The murder charge against a man who had confessed to killing the wife of his spiritual leader has been dropped.
Two years ago, Micah Moore — whose trial was scheduled for November 17 — told investigators he had suffocated Bethany Deaton, whose death had earlier been ruled a suicide.
After being charged with first-degree murder he recanted his testimony,
At the time Melanie Morgan, Moore’s lawyer, referred to her client’s confession as “bizarre, nonsensical and most importantly, untrue.”
They were statements of a distraught and confused young man under extreme psychological pressures as a result of his friend Bethany’s untimely suicide and the sudden removal of his spiritual leader, Tyler Deaton, from their extremely close-knit religious community.
The doctrines taught in that community affected Micah’s mental state and unfortunately dominated his thinking. Micah’s fiction to police led to the filing of the complaint in this case.
Earlier this week Morgan filed a motion to exclude Moore’s initial admission based on lack of corpus delicti — the legal principal that states there must be proof a crime was committed before anyone can be accused.
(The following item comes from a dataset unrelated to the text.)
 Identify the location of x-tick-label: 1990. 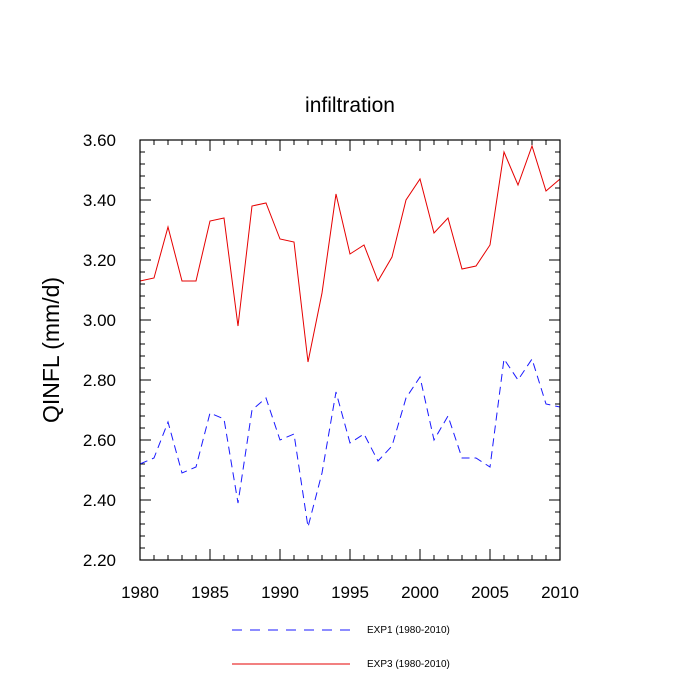
(280, 592).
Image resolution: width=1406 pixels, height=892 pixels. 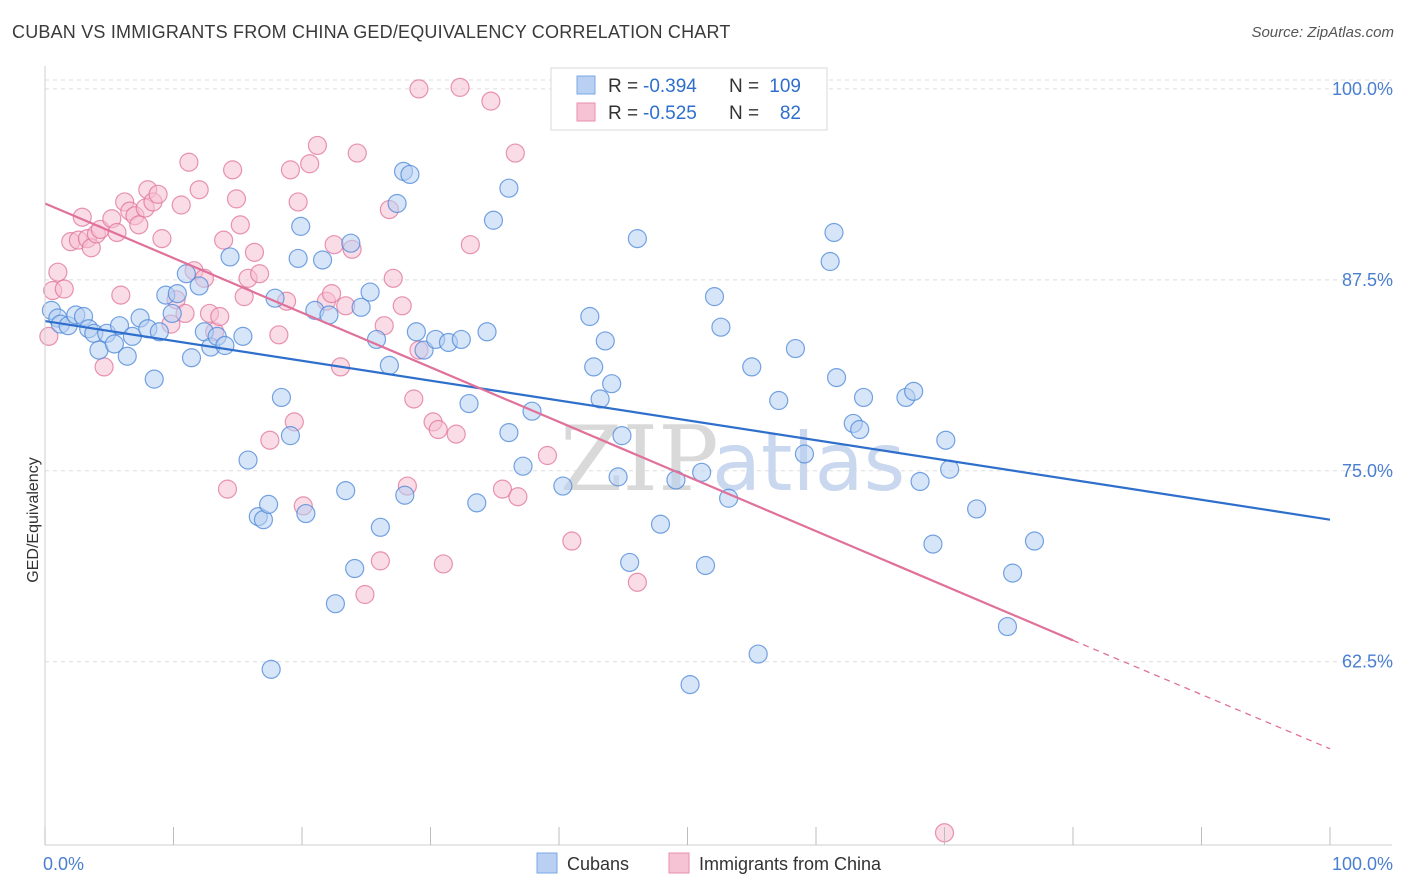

The motion outlined the circumstances surrounding Bethany Deaton’s suicide, events that led up to Micah Moore’s false confession, and the reasons why Moore’s confession could not have been true.
“My office concluded that we could not ethically continue to pursue the case given the current evidence against Micah Moore,” Jackson County Prosecutor Jean Peters Baker said Friday in a statement. “The duty of the prosecutor is to seek justice, not merely to convict.”
A park ranger had found Bethany Deaton’s body Oct. 30, 2012, in a vehicle at Longview Lake, a plastic bag over her head and a pill bottle and suicide note at her reach. A week earlier, she had been temporarily admitted to Truman Medical Center after threatening suicide.
Baker said that Moore’s DNA was not found on the bag and that handwriting analysis on the suicide note concluded she had written it. The religious practices of those involved also raised questions regarding their credibility and veracity.
Baker went on to say that Deaton’s death remains a great tragedy and that the decision to drop the charge against Moore was reached after consultation with the woman’s family.
Defense attorney Melanie Morgan said the dismissal marks the end of a stressful ordeal for Moore and his family. His confession three days after the funeral came, she said, as a “reactive psychotic episode” triggered by the suicide of his friend and the realization that he was part of a cult.
She thinks the decision to drop the charge could have come much sooner. […]
Baker said her office acted properly in filing the charge against Moore after he confessed to suffocating Deaton. She added that prosecutors will keep the case as an open investigation.
International House of Prayer
Bethany Deaton’s husband, Tyler Deaton, was the leader of a prayer group whose 20 or so members moved to Kansas City from Texas to be part of the International House of Prayer University, a ministry of the controversial International House of Prayer (IHOP) church.
The group lived in a communal-type arrangement, with Tyler — whom acquaintances describe as both charismatic and domineering — controlling everything from how members spent their free time to when they were required to worship.
Following Deaton’s murder, the IHOP church quickly tried to distance itself from Tyler Deaton.
Two days after Bethany’s funeral, the church set up a meeting to help members of the prayer group, who had said Tyler Deaton had not allowed them to grieve Bethany’s death.
That meeting reportedly included what has been described as an “exorcism session,” which involved people “putting their hands on cult members, shouting at demons to leave and scream-praying in tongues, crying and falling to the floor.”
It was after this session that Micah Moore made his confession to two of the church’s leaders, whom he then asked to accompany him to the police station.